- **Task prompt**
Search the records for the string "accomplish", then copy each line where it appears.

(Available data begins)

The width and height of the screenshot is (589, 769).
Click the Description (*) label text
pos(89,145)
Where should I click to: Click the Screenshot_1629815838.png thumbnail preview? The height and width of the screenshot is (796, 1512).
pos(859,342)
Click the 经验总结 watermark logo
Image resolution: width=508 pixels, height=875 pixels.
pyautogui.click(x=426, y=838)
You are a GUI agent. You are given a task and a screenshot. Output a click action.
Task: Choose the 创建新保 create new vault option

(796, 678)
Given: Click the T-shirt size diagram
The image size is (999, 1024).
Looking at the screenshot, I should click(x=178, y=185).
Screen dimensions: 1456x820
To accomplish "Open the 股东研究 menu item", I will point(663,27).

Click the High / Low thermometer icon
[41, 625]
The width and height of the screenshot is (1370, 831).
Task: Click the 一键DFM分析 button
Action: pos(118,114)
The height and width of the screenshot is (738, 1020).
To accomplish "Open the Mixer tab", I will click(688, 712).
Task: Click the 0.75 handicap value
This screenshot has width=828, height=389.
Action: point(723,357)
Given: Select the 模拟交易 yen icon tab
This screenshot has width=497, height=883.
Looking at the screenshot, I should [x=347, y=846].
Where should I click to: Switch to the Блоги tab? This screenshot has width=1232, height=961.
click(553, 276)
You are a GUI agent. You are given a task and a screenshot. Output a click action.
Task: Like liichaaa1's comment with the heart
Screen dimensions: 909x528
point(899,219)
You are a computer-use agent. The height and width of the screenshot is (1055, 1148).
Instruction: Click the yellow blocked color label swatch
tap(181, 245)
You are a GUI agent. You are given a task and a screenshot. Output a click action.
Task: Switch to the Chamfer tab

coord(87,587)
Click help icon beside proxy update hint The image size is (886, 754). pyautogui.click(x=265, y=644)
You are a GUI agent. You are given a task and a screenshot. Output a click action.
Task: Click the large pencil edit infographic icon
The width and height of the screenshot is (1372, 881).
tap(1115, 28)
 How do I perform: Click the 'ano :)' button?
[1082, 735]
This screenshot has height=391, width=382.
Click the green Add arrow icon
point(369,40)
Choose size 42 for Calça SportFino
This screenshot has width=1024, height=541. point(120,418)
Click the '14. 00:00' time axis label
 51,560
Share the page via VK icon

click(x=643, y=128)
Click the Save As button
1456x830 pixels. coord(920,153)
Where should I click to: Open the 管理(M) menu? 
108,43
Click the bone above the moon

(Available data ends)

- **Task result**
To accomplish "Open the 股东研究 menu item", I will point(663,27).
To accomplish "Open the Mixer tab", I will click(688, 712).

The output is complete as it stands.